▶ **Prompt**
Search the entries for the word "agent". Copy every line where it turns up.

Collected data entries:
▼▼▼
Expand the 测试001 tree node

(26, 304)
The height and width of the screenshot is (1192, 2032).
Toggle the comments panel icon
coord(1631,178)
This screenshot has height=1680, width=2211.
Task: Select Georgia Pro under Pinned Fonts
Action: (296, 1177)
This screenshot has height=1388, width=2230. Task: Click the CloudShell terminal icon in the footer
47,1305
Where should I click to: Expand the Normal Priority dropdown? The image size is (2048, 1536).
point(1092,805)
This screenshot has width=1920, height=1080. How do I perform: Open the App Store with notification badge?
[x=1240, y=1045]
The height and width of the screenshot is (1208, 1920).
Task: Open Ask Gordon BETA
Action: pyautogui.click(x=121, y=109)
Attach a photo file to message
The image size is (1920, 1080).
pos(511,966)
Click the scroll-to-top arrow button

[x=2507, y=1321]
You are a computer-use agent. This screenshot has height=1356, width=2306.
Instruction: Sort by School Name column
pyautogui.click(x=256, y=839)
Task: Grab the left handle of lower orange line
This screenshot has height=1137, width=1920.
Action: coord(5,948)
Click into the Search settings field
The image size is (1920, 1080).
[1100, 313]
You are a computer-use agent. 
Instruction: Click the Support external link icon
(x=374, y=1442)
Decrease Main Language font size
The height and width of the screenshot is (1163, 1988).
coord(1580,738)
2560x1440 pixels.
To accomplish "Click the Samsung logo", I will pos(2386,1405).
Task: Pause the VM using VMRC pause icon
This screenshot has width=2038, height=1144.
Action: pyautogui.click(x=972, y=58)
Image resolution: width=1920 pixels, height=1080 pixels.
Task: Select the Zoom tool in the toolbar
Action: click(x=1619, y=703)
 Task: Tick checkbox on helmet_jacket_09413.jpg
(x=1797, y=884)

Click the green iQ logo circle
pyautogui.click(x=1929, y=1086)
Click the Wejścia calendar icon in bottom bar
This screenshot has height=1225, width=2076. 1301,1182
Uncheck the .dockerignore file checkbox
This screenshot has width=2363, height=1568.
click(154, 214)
▲▲▲
▶ **Answer section**
You are a computer-use agent. This screenshot has height=1356, width=2306.
You are a computer-use agent. 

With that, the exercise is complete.